Good points, though I agree with sibling that higher occupancy is not the goal; ...

winwang · 2024-10-11T17:50:38 1728669038

Is this really true in general? I'd expect it to be true for highly homogenous blocks, but I'd also expect that kernels where the warps are "desynced" in memory operations to do just fine without having 3-4 blocks per SM.

dahart · 2024-10-11T19:34:22 1728675262

Oh I think so, but I’m certainly not the most expert of CUDA users there is. ;) Still, you will often see CUDA try to alloc local and smem space for at least 3 blocks per SM when you configure a kernel. That can’t possibly always be true, but is for kernels that are using modest amounts of smem, lmem, and registers. In general I’d say desynced mem ops are harder to make performant than highly homogeneous workloads, since those are more likely to be uncoalesced as well as cache misses. Think about it this way: a kernel can stall for many many reasons (which Nsight Compute can show you), especially memory IO, but even for compute bound work, the math pipes can fill, the instruction cache can miss, some instructions have higher latency than others, etc. etc. Even a cache hit load can take dozens of cycles to actually fill. Because stalls are everywhere, these machines are specifically designed to juggle multiple blocks and always look for ways to make forward progress on something without having to sit idle, that is how to get higher throughput and hide latency.

einpoklum · 2024-10-12T21:01:51 1728766911

Well, yes, but "desynced" warps don't use shared memory - because writes to it require some synchronization for other warps to be able to read the information.

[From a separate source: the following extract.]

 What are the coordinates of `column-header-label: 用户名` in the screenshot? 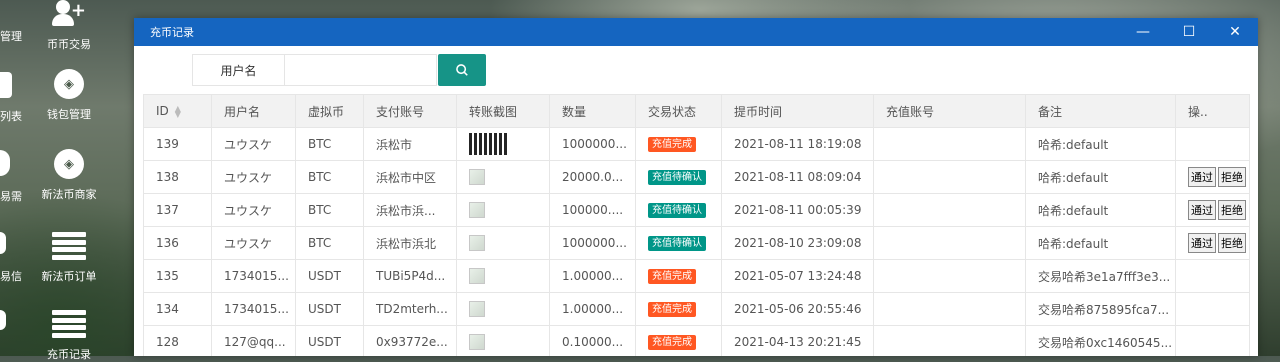 It's located at (242, 112).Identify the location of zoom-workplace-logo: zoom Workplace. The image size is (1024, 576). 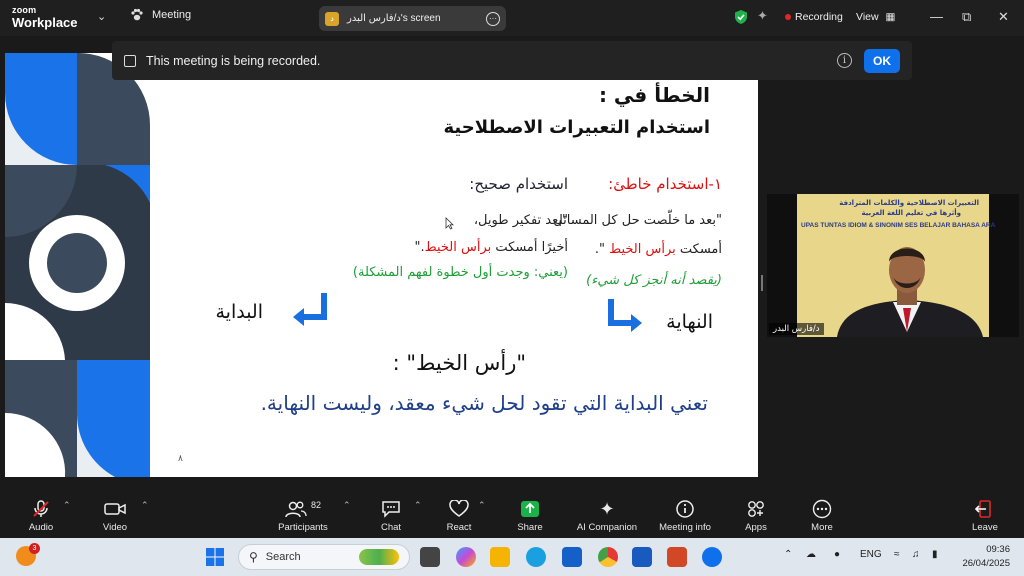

winwang · 2024-10-14T05:15:46 1728882946

Why would that be true? Certainly there are algorithms (or portions of them) in which warps can just read whichever values exist in shared mem at the time, no need to sync. And I think we were mostly talking about global memory?

dahart · 2024-10-14T14:23:32 1728915812

I don’t think it’s possible to use shared memory without syncing, and I don’t think there are any algorithms for that. I think shared memory generally doesn’t have values that exist before the warps in a block get there. If you want to use it, you usually (always?) have to write to smem during the same kernel you read from smem, and use synchronization primitives to ensure correct order.

There might be such a thing as cooperative kernels that communicate through smem, but you’d definitely need syncs for that. I don’t know if pre-populating smem is a thing that exists, but if it does then you’ll need kernel level or device level sync, and furthermore you’d be limited to 1 thread per CUDA core. I’m not sure either of those things actually exist, I’m just hedging, but if so they sound complicated and rare. Anyway, the point is that I think if we’re talking about shared memory, it’s safe to assume there must be some synchronizing.

I also assumed by “desynced” you meant threads would be doing scattered random access memory reads, since the alternative offered was homogeneous workloads. That’s why I assumed memory perf might be low or limiting due to low cache hit rates and/or low coalescing. In the case of shared memory, even if you have syncs, random access reads might lead to heavy bank conflicts. If your workload has a very ordered access pattern, if that’s what you meant, but you just don’t need any synchronization, then in that case there’s no problem and perf can be quite good. In any case, it’s a good idea to minimize memory access and strive to be compute bound instead of memory bound. Memory tends to be the bottleneck most of the time. I’ve only seen truly optimized and compute bound kernels a small handful of times.

einpoklum · 2024-10-14T10:54:53 1728903293

there is no guarantee of order of actions taking effect. i.e. warp 1 writes to some shared memory address; warp 2 reads from that address. How can you guarantee the write happens before the read?